Sur les premières années je me sentais isolé. Il fallait presque se « défendre » dans certaines situations. J’étais  « un homme en crèche avant d’être éducateur de jeunes enfants en crèche » (celui à qui on peut confier planter un clou, revisser une chaise),  luttant contre le « fameux instinct maternel pour bien exercer sa profession » et contre l’idée d’un « autoritarisme naturel » que je devais incarner en tant qu’homme.

Quelques années plus tard avec la maitrise de mon métier et de mes fonctions, j’ai pris de l’assurance. J’ai élargi mes expériences en tant que formateur, jury et apporter mon témoignage et soutien aux sollicitations des écoles pour parler de mixité dans les équipes, promouvoir la place de l’homme et valoriser notre place au sein du secteur de la petite enfance.

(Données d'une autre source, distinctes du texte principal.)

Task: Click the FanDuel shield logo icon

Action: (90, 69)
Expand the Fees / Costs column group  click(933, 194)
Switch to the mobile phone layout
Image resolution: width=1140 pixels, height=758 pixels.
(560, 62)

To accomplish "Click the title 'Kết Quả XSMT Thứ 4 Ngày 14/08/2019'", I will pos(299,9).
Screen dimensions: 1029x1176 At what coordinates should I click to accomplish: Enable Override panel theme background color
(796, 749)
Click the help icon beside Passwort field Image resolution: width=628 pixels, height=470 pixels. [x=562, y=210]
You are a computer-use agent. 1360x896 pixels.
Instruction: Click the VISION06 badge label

Aujourd’hui je me sens reconnu en tant que professionnel avant mon genre pour mes compétences, mes connaissances, mes idées.

La société, les familles et les enfants sont prêts depuis longtemps à accueillir au sein des structures de la petite enfance des hommes. Cet équilibre, reflet de la société est même souhaité par les familles. Un homme au sein d’une équipe est complémentaire. Il  apporte un autre regard, une autre gestuelle, un autre ton aux histoires, aux endormissements, aux jeux, aux sorties. Il est régulateur dans les rapports entre adultes et apporte une certaine prise de recul, parfois dans certaines situations. 

A l’heure où les modèles familiaux se diversifient, où l’éducation vacille et questionne,  il est plus qu’important que soit facilité, accompagné et valorisé la place des hommes en structures de la petite enfance à tous les niveaux (en formation, auprès des enfants, dans les directions, dans les coordinations, dans les services RH, en politique…) .

C’est un fait, les hommes sont encore trop peu nombreux à travailler dans le champ de l’enfance.  Et même bien intégré, nous avons le besoin d’échanger sur nos pratiques, nos difficultés,  nos réalités. C’est l’un des objectifs de « H&EDE » que nous lançons avec Lionel.

Rassembler, valoriser et accompagner les professionnels homme dans le secteur de la petite enfance !

Le chemin de la mixité est encore long mais l’enjeu est important. Sa valorisation n’est pas une question de sexe. Chacun peut et doit contribuer à cette évolution.